La profondeur comme « forme-sens »

L’écriture et l’expérience poétiques de Dib sont donc pratiques de la profondeur, à la fois comme forme, énonciation et surtout comme mythe ; profondeur temporelle et spatiale, mais également profondeur ontologique, existentielle, rhétorique et sémantique qui se creusent sans cesse les unes dans les autres.

La langue est le lieu de réalisation de cette profondeur, un infini, qui se creuse en elle-même et par elle-même, et qui conduit à un état permettant de reconstruire même momentanément une identité apaisée et réconciliée, sublimée puisque un espace scriptural nouveau se dessine, une sorte de lieu/sans lieu lié à l’avant , c’est à dire à l’antériorité, à la préséance , elle-même reliée à la quête d’une identité symbolique et revendicatrice de toutes les figures de soi, sans que jamais cela ne soit vécu sur le mode du syncrétisme.

Si la profondeur est vécue et assumée comme un mythe, c’est parce qu’elle permet une construction effective de soi, en passant par des étapes, mais surtout par des équivalences symboliques fondamentales qui restaurent les parts manquantes du puzzle identitaire, dans leur illisibilité même, mais leur nécessité. Cette contrée imaginale permet de poser l’existence d’un creuset (au sens alchimique du terme) de rencontres et d’échanges entre les domaines et les nominations les plus inattendues.

Qu’il s’agisse du continent de la mère, langue et culture, de celui de l’enfance ou d’un pays quitté pour toujours, défiguré par les ans et l’histoire et donc, à jamais enf(o)ui, la quête est celle d’une reconstruction mythique et symbolique, à travers laquelle une identité se refait et se donne à voir dans ce lent travail de visitation et de rétablissement.

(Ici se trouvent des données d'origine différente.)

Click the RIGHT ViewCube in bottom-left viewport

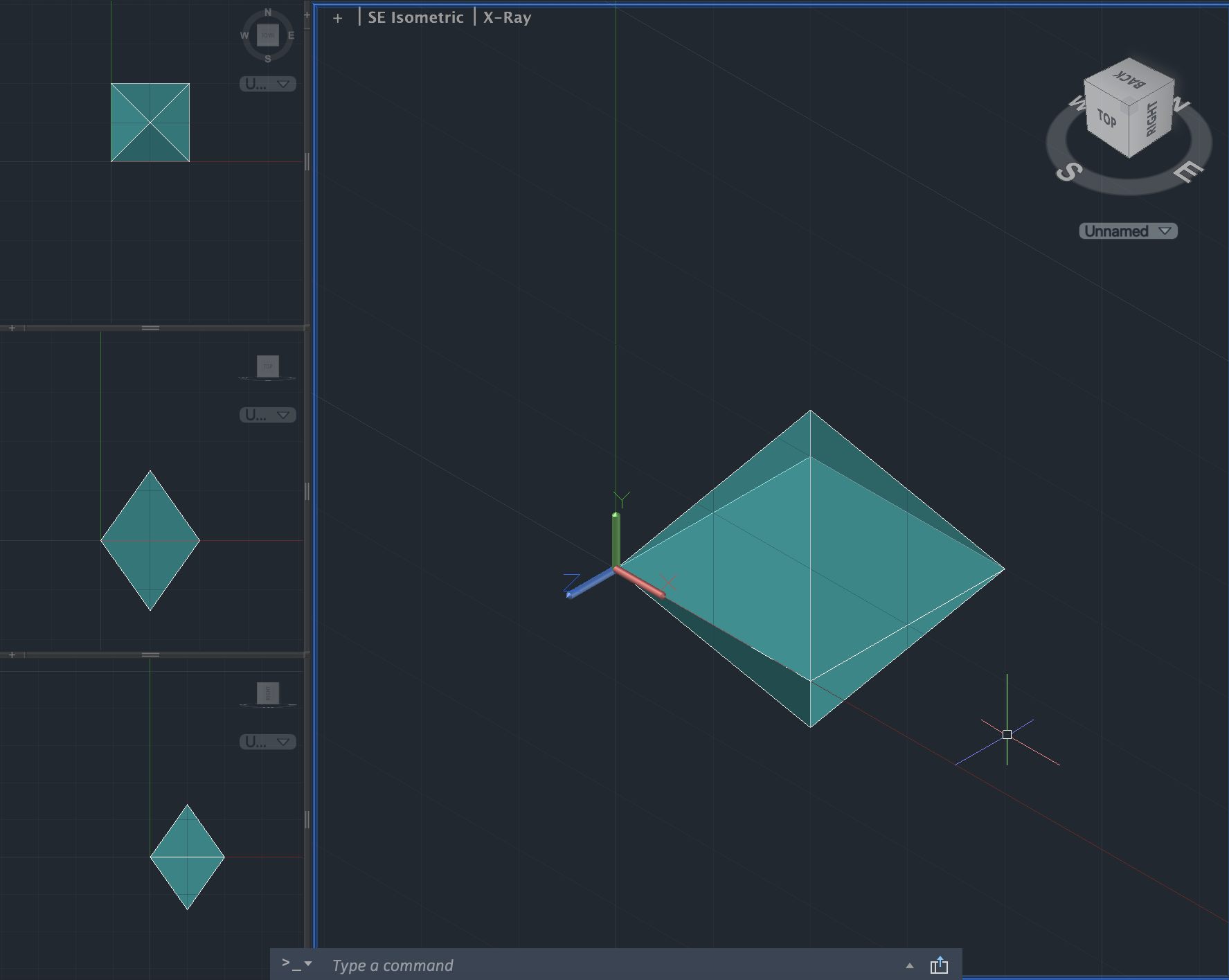(x=267, y=693)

Ce rétablissement a également une valeur augurale et sacrale puisque la réconciliation qu’il déclare et qu’il instaure a pour but notamment de reconstruire le lien du microcosme au macrocosme. La pratique de la langue poétique révèle bien celle-ci comme un langage « au second degré », opération de « minage » de la langue quotidienne, dont elle se venge de la capacité réductrice en instituant ce délitement sauvage des mots « de la tribu ».

Tribu mise à mal et interrogée : l’appartenance devient ici un délit de différence, une expression de l’oubli et du rejet de tous les discours de récupération nationaux et internationaux. La profondeur et son mythe sont ici également les figures de la solitude, résultante elle-même de la pratique de l’ascèse de la difficulté.

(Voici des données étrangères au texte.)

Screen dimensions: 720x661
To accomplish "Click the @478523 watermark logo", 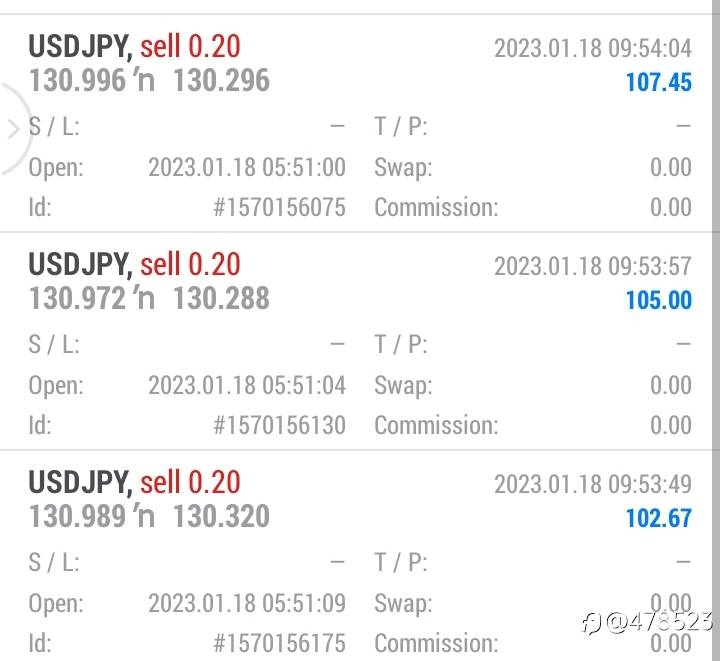I will [x=647, y=623].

Se rendre inaccessible, car il s’agit de cela, correspond à la volonté de rendre tangible cette profondeur, profondeur de l’amour qui est également sa dangerosité et donc de récuser tout un discours « kitsch » et « médiocre » qui désigne la poésie (et l’amour) comme l’expression de la profondeur de l’individu, à partir du moment où ce discours devient mièvre et agite les banalités émotionnelles que l’on sait.

La profondeur, équivalente de la poésie est la forme même de la révolte, celle qui atteint radicalement le fou dans son refus de l’ordre social, celle qui se matérialise dans le rapt de la langue galvaudée et usuelle et avec elle de tous les lieux communs admis et encensés. Le mythe de la profondeur, tel qu’il est pratiqué et mis à jour ici ne se sépare jamais d’une dimension tragique comme le veulent les mythes fondateurs : celle de la quête de la perfection et la souffrance qui l’accompagne.

L’antériorité à laquelle fait accéder cet ascèse est celle des équivalences mythologiques : la transformabilité du monde, ou du moins celle des puissances qui s’y dressent n’est possible que parce que la langue, sans cesse travaillée et interrogée révèle des constantes ou des lois transfusionnelles, elles-mêmes résultantes de l’état de révolte et de rejet des conventions, notamment historiques et linguistiques.

La profondeur que nous venons de repérer chez Mohammed Dib, justement parce qu ‘elle fonctionne et s’organise comme mythe, rend compte d’un rapport particulier aux langues : elles sont vécues et pratiquées comme le passage par une traversée infinie, la rencontre d’une résurgence toujours possible et accessible, que ce soient en continuités phoniques inattendues, ou en graphèmes synthétiques qui cherchent à nommer l’intégralité intraduisible de la vie, de l’existence.

On peut avancer que la langue française, qui apparaît comme langue d’expression explicite, ne suffit pas à prendre possession, au moins par la parole, de cette vivante diversité, de ce mouvement perpétuel, dont l’existence même est basée sur la mise en présence de plusieurs langues chez un individu qui a vécu historiquement ces rencontres plus ou moins violentes et conflictuelles.